Friday, July 30, 2010

Future Blackmail Pictures

This passed month, James has been so generous in providing me with ample opportunities to take pictures of him. These picture will be a future source of embarrassment to him I am sure, especially when I show them to any girl that he brings home for us to meet. In about thirteen years I am will be enjoying myself greatly.


Proof to show that he did this himself and I did not dress him up.


Even though the shoes are on the wrong foot, he walks in heels very well.

James feels very left out that Anna and I wear dresses frequently. He is always asking for a dress of his own. Finally he decided that one of Anna's, although several sizes too small, would suffice.

Don't worry, it's a clean pullup.




What is James hiding under the blanket?


Oh, another too small dress.



For some reason, wearing a dress brings out James's inner diva. He is more than willing to pose for the camera something he rarely does at any other time.






Saturday, July 10, 2010

Needs vs. Wants

We recently moved 20 miles north to Lehi, Utah. During the process of this move, deciding where to move, what we could afford, what we were looking for in a new home, and finding a new domicile, we (or rather I) was constantly faced with our family's needs versus my wants. Because of the differences in our childhoods and family economics growing up, Brigham is much better able to distinguish needs from wants whereas I tend to think of many wants as needs. This has lead to no little contention in our marriage, mostly with me having to concede that I don't need something that I think I do. It was no different during this move.

I wanted a bigger, better place with a nice modern kitchen, 3 bedrooms, 2 baths, and a yard. I found one area with several condos available that seemed to meet what we needed (it had no yard but said there was a park nearby and playground in the condo complex) but when we drove through the neighborhood, both Brigham and I knew it was not right for us. No matter how nice the condo might me inside, we hated the neighborhood. The park was dismal and the playground in the complex (if it could be called that) would require crossing a large busy parking lot. But it was the only 3 bedroom, 2 bath in our price range! (3 bedrooms is a need, not a want). So I increased our price range by $100 and found a townhouse that seemed perfect. A yard, large kitchen, near a park, with plenty of storage space. I was convinced this townhouse is what our family needed. Brigham, knowing how frustrated I was, agreed to drive up to the neighborhood just to check things out. We loved the neighborhood. We liked the park. While we were there Brigham noticed an apartment complex just across the street from the townhouse I had my heart set on. He also noticed the "For Rent" sign and asked me to find out more. I complied and found out it fitted our needs, 3 bedrooms, 2 baths, laundry room in the apartment and the price was incredible. The complex was very green, with, in addition to huge park just across the street, 3 good playgrounds of its own in the interior of the complex. It was designed to be kid friendly, the parking was only around the exterior leaving green grass and pathways to connect the buildings (unlike the condos we had look at that separated each building with a parking lot). But I did not want to live in an apartment complex. We have two active kids who love the outdoors, they NEED a yard, right? We NEED a bigger place, right? The apartment was same square footage of pervious home, what we gained in another bed and bath, we lost in front room.

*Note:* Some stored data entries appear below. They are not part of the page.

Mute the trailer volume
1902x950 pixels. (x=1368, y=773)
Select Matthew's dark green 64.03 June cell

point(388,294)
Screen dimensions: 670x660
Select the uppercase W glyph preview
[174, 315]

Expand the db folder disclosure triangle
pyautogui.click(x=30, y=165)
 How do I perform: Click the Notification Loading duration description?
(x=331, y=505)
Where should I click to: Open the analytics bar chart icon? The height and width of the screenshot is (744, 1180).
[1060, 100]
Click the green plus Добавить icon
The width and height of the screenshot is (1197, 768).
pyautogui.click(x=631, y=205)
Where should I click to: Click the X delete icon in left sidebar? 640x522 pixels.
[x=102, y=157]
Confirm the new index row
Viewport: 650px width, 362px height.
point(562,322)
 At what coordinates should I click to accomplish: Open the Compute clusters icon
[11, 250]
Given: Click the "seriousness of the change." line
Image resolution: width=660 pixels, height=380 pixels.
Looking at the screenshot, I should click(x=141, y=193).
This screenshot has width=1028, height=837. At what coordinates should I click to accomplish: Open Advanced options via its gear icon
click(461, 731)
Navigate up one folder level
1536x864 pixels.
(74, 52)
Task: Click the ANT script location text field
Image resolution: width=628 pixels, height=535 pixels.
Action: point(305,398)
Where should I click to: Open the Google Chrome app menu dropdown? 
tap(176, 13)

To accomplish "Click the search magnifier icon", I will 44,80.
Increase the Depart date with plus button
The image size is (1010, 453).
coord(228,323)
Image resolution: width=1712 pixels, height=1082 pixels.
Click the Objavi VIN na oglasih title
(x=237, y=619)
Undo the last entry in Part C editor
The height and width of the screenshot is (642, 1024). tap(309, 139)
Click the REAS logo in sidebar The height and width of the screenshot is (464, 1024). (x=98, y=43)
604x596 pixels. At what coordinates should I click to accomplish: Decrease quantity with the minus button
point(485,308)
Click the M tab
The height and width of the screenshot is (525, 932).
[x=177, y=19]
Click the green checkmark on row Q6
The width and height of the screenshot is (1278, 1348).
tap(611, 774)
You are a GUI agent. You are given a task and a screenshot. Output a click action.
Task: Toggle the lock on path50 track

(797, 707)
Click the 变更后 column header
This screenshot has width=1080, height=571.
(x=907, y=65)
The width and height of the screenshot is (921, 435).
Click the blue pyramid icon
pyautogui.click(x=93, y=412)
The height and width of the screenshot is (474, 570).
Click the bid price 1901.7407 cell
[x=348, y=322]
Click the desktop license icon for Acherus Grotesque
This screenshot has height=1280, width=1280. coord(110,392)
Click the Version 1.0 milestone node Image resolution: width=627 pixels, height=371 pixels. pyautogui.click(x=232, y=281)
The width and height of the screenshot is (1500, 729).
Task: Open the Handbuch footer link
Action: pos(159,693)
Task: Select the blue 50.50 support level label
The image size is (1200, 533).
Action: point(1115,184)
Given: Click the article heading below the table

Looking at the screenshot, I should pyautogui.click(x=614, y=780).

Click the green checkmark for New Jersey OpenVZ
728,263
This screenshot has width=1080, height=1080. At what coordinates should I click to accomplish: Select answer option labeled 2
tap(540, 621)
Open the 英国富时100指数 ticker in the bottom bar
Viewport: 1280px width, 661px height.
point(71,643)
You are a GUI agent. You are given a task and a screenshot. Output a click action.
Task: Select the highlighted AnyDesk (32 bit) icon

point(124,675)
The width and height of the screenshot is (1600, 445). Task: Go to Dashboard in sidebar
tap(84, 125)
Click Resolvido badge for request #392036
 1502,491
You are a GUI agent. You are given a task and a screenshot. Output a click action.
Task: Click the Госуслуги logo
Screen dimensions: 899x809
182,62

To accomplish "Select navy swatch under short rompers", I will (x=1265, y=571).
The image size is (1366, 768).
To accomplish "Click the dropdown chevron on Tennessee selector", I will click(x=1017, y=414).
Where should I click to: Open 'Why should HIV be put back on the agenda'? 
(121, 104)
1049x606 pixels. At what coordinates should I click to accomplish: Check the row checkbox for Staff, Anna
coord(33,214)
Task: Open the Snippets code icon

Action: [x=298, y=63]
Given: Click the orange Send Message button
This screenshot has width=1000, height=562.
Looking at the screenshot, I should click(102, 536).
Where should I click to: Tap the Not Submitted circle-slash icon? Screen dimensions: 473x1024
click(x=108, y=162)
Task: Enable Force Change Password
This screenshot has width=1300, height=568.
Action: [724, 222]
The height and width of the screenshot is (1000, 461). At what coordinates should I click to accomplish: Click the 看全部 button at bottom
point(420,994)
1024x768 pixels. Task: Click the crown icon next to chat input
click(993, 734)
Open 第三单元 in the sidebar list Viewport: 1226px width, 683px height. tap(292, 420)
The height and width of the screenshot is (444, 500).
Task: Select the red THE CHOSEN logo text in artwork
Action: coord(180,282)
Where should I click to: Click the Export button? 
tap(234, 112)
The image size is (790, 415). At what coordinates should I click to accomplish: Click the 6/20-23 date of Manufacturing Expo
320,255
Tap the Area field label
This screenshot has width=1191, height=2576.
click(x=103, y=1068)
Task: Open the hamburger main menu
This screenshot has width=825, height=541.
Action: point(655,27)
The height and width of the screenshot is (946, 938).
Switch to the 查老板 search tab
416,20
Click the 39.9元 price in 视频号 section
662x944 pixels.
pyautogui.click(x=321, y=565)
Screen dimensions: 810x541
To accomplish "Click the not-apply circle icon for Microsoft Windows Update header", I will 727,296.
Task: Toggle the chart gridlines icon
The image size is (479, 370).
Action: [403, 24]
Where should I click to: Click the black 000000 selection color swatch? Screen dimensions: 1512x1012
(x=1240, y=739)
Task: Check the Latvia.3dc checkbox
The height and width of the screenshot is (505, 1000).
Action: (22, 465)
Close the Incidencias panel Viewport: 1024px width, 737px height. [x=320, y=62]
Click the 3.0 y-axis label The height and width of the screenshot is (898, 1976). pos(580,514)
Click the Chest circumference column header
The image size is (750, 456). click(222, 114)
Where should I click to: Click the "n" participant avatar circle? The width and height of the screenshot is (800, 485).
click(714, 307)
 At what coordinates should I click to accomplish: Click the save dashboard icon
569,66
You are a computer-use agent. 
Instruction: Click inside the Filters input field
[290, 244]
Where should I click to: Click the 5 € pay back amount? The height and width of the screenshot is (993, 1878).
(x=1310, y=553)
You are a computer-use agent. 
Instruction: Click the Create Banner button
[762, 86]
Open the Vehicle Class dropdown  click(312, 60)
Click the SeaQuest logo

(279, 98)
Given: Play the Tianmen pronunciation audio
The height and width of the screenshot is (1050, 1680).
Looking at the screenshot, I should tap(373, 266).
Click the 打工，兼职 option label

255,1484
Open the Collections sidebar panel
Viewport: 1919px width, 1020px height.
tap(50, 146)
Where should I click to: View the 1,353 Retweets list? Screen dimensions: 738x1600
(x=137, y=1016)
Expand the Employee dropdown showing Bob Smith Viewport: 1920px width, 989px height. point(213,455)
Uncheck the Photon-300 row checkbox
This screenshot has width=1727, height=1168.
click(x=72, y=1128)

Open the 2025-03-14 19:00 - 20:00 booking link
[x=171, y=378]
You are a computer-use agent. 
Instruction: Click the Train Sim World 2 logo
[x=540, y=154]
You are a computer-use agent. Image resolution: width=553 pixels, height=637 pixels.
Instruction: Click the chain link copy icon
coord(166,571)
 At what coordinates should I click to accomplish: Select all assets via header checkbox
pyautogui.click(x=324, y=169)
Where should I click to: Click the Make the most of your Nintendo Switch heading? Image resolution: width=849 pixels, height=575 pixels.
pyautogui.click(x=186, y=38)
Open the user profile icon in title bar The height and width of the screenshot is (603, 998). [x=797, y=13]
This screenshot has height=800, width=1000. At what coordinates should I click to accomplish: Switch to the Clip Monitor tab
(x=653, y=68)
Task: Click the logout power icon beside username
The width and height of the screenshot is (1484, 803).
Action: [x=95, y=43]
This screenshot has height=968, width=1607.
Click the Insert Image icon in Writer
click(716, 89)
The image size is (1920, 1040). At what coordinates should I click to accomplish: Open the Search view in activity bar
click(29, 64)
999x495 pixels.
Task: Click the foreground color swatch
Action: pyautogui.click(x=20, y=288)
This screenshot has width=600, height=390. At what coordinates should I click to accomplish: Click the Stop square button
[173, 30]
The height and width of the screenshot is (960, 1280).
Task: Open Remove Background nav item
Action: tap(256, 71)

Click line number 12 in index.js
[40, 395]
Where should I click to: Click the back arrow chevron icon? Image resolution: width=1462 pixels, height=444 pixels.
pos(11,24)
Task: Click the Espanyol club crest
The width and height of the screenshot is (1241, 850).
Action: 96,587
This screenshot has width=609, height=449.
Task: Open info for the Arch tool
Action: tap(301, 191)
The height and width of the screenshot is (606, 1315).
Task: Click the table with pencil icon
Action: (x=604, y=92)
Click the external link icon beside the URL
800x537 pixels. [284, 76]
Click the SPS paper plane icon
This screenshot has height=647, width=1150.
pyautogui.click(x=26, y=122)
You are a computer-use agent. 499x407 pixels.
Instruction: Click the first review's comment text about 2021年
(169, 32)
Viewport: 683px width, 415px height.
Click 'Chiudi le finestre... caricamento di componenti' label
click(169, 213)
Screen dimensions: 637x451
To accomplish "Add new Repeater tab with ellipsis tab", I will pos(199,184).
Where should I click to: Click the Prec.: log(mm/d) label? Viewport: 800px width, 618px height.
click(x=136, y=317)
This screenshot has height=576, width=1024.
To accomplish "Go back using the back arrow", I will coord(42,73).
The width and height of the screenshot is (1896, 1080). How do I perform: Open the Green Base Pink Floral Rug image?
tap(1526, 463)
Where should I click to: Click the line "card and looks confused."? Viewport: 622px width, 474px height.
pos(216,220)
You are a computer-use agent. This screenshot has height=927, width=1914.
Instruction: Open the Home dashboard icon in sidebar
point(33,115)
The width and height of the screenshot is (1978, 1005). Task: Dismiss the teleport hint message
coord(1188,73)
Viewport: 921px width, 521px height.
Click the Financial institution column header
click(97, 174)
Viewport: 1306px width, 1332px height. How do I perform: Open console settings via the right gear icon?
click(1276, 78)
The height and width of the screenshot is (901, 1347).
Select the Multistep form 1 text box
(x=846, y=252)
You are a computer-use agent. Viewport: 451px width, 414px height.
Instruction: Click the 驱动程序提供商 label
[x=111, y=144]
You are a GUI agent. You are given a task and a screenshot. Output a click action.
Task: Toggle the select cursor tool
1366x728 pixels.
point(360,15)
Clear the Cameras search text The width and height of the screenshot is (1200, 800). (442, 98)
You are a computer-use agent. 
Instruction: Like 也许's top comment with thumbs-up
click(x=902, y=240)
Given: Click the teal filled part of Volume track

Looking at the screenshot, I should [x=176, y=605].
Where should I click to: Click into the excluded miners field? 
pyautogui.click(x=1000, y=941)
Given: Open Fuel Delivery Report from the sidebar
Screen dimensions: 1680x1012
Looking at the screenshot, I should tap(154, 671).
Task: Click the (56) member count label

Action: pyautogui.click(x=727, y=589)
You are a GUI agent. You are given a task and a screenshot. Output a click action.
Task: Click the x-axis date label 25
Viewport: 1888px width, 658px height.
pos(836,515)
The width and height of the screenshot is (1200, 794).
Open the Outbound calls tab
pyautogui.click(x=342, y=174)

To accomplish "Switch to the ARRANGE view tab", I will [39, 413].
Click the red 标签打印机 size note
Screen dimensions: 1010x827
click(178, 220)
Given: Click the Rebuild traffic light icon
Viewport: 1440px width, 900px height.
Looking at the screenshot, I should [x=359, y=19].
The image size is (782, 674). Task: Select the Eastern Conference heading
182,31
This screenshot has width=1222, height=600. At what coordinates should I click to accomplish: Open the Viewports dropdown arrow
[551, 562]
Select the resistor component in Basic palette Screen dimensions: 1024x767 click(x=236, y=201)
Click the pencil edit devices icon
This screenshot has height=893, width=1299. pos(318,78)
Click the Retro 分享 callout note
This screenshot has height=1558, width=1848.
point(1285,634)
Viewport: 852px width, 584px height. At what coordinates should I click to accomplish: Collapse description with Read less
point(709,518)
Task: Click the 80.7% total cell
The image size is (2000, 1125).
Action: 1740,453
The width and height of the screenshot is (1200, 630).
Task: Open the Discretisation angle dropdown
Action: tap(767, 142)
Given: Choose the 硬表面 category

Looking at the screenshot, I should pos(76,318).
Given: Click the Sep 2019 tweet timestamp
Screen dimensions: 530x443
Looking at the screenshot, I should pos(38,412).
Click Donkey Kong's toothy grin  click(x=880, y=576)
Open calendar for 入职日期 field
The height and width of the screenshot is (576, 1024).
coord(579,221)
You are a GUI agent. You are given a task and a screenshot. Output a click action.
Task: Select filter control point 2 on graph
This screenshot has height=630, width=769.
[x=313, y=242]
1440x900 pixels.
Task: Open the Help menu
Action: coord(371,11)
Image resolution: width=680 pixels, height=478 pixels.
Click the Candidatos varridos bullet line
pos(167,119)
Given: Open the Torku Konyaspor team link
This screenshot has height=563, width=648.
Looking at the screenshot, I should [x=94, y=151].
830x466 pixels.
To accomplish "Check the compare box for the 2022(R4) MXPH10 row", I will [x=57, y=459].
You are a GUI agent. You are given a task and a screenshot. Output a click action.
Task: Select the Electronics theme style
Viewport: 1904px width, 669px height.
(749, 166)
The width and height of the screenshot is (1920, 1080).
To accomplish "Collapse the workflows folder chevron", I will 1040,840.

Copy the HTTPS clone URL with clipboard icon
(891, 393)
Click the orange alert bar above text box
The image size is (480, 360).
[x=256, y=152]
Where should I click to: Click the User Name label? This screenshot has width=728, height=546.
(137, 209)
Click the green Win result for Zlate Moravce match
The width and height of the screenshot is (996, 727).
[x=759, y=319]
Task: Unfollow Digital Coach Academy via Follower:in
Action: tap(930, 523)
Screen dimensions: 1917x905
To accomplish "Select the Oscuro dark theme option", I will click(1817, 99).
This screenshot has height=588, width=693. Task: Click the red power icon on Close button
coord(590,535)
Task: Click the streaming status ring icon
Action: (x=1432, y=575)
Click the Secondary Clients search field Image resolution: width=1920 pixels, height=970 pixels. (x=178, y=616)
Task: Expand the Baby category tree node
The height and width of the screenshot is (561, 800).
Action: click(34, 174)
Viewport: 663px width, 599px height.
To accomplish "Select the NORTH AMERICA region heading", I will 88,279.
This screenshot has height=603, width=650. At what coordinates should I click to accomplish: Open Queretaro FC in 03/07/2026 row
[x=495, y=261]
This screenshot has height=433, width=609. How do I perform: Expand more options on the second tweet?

Brigham, ever patient with me, reminded me that while a $100 more a month may not seem that much, even the upper reaches of our price range would stretch us financially. I have a tendency to freak out about our finances every 2-3 months whether I need to or not and being pregnant only makes these freak out session more emotional and dramatic. Brigham was already stressed and anxious about study for the Bar exam. He knew that he could not work more than a few hours a week and as he got closer to the exam would stop working altogether. More than needing a new home, Brigham needed ME not be stressed financially. He also reminded me other needs and some wants we would forego if I got the townhouse I wanted: peace of mind, money needed to prepare for the new baby, our food budget would have to be cut, as well money to take the kids swimming, or movies, or other outings, and no money for babysitters or going on dates. I would have the home I wanted but nothing else. So we moved to the apartment complex. And I have to confess, I like the apartment. It may be the same size as our last home but it has much more usable space. The kids don't mind the lack of yard, the love the park and playgrounds, and having so many other kids around neighborhood. It is not what I wanted but it is what our family needs at this time.